| Problem to solve |
Return the passage of the USANA transaction text starting with "Based on all" and going on through "the operating assets.", copied exactly.

| Source document |

Based on all of these considerations, Houlihan advised the Special Committee of the board of directors that in its opinion the Transaction was fair to USANA.
Formation of Houlihan Valuation Advisors Opinion
In arriving at its opinion as to the fairness of the Transaction to the public shareholders, Houlihan considered, among other things, the above analyses. The analyses indicated ranges of value for the on-going operations as USANA was configured before the Transaction. The analyses also considered the value of the surviving public company following the Transaction as well as the consideration to be paid by Gull Holdings and UAC to acquire the operating assets.
We paid Houlihan a fee of $42,000 for rendering the opinion. In addition, we agreed to reimburse Houlihan for its reasonable out-of-pocket expenses incurred in connection with rendering the opinion. In addition, the parties to the Transaction have agreed to indemnify Houlihan and its directors, officers, agents, employees and controlling persons, for certain costs, expenses, losses, claims, damages and liabilities related to or arising out of its rendering of services under its engagement as financial advisors.
The Special Committee retained Houlihan based upon Houlihan's qualifications, reputation, experience and expertise. Houlihan, as a customary part of its business, is engaged in valuation of businesses and their securities in connection with mergers and acquisitions, negotiated underwritings, private placements and valuations for estate, corporate and other purposes.
INTERESTS OF MANAGEMENT OR DIRECTORS IN THE TRANSACTION
UAC is a wholly owned subsidiary of Gull Holdings, which is 100% owned by Myron W. Wentz. Dr. Wentz is currently our President, CEO and Chairman. Dr. Wentz's son David is also a director and our Executive Vice President. After closing of the Transaction, the business we presently conduct will be owned entirely by UAC. Dr. Wentz and David Wentz will operate the acquired business through UAC and will be its executive officers and directors. At the time of closing, Dr. Wentz and David Wentz will resign as officers and directors of USANA to permit them to assume management of UAC. In addition, Dr. Denis Waitley will resign as a director at the time of closing.

| Records supplied |
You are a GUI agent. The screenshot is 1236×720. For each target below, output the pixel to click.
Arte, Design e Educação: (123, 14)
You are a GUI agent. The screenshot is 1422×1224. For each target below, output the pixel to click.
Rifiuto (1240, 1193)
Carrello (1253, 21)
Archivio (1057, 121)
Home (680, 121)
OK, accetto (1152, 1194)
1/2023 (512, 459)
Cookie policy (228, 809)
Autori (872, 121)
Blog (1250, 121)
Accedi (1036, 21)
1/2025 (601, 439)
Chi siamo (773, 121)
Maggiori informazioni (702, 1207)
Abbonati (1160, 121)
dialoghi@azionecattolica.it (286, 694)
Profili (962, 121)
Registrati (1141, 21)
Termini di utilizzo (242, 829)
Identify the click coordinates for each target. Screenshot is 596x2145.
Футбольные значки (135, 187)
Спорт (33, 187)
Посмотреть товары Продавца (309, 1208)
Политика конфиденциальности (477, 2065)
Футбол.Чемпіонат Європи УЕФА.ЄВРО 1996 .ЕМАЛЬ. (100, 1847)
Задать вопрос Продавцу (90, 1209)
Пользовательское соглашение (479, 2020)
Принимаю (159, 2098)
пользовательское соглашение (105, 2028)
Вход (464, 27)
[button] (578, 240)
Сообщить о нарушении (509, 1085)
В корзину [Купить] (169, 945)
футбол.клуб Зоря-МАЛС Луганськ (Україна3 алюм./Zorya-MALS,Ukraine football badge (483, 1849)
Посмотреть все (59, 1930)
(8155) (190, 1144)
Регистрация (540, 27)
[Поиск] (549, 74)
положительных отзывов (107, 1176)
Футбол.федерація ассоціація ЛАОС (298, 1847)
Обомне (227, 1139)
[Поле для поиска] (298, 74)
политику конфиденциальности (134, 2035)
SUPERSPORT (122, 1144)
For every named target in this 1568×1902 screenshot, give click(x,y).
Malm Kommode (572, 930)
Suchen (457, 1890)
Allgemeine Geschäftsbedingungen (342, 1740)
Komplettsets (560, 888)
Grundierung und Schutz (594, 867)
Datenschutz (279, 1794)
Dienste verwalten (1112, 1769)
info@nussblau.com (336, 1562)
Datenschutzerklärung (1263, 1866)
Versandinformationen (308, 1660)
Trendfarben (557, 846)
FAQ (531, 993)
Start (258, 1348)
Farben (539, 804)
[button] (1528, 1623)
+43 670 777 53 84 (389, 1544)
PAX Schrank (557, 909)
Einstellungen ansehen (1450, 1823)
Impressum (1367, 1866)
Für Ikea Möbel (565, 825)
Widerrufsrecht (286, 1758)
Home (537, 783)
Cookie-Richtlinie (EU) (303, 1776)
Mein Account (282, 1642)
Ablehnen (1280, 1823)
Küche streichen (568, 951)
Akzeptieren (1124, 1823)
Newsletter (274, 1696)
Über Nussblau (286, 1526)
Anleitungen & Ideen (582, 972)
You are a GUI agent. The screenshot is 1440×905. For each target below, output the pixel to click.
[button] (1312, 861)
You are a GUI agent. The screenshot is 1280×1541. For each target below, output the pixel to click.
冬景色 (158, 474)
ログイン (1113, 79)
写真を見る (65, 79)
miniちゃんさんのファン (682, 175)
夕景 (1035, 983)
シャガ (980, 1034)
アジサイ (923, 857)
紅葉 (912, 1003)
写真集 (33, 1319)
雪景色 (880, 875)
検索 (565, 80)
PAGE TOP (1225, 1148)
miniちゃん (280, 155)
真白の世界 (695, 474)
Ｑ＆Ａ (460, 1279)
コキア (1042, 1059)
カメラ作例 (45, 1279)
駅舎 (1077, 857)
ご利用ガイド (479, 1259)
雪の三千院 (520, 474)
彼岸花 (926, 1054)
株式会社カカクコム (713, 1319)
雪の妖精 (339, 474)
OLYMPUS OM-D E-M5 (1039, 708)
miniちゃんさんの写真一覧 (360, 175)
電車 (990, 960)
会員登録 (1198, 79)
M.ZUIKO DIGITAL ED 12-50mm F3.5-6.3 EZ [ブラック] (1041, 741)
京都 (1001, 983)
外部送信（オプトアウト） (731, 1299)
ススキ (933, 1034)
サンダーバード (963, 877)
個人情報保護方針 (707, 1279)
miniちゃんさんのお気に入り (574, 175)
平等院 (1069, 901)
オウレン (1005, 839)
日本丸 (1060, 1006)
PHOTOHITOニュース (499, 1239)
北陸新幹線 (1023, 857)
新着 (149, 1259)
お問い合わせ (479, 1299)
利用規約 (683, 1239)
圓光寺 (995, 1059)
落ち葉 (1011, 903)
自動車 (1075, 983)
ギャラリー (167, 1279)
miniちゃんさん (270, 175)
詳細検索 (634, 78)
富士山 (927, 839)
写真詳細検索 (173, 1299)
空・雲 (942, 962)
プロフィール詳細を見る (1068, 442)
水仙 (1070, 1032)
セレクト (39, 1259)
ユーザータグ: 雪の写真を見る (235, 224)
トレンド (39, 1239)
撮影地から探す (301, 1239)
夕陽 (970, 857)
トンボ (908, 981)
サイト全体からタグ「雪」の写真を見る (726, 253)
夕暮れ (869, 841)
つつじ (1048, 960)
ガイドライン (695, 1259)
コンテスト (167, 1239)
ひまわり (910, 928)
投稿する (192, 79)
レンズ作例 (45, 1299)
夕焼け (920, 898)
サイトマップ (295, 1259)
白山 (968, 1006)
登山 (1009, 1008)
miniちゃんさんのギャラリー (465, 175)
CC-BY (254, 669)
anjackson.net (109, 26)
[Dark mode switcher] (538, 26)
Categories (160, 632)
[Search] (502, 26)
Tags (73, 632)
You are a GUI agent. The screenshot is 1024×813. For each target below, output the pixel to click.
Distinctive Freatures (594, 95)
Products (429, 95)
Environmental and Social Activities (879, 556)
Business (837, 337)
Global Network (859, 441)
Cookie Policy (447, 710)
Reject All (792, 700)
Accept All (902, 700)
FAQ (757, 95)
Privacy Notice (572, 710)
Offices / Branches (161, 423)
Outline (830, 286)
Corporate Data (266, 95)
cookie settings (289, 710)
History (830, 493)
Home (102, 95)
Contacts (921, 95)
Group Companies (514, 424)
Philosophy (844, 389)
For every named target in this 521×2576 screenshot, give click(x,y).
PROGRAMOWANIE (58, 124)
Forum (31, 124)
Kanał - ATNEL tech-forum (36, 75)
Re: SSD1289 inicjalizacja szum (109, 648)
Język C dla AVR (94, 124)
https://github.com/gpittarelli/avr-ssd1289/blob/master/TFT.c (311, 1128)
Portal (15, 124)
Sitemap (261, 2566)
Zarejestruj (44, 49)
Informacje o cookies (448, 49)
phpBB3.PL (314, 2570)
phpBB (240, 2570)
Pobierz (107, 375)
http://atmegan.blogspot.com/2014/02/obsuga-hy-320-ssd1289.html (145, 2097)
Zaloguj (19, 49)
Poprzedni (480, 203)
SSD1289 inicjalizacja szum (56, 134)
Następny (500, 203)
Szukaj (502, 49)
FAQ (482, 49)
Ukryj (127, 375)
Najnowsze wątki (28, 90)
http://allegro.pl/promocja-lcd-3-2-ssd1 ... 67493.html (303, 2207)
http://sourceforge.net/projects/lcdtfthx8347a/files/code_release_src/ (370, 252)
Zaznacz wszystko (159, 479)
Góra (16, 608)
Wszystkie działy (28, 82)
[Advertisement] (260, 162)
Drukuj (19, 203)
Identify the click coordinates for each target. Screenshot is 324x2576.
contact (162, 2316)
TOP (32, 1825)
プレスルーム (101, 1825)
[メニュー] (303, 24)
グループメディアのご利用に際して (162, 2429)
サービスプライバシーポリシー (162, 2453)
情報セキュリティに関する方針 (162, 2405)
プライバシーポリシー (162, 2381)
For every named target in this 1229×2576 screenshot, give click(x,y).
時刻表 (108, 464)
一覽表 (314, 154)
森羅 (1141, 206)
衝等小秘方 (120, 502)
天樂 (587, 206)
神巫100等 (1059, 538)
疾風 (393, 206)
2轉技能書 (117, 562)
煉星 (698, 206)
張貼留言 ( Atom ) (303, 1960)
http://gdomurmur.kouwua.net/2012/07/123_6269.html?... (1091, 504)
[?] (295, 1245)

| Response to the task |
Based on all of these considerations, Houlihan advised the Special Committee of the board of directors that in its opinion the Transaction was fair to USANA.
Formation of Houlihan Valuation Advisors Opinion
In arriving at its opinion as to the fairness of the Transaction to the public shareholders, Houlihan considered, among other things, the above analyses. The analyses indicated ranges of value for the on-going operations as USANA was configured before the Transaction. The analyses also considered the value of the surviving public company following the Transaction as well as the consideration to be paid by Gull Holdings and UAC to acquire the operating assets.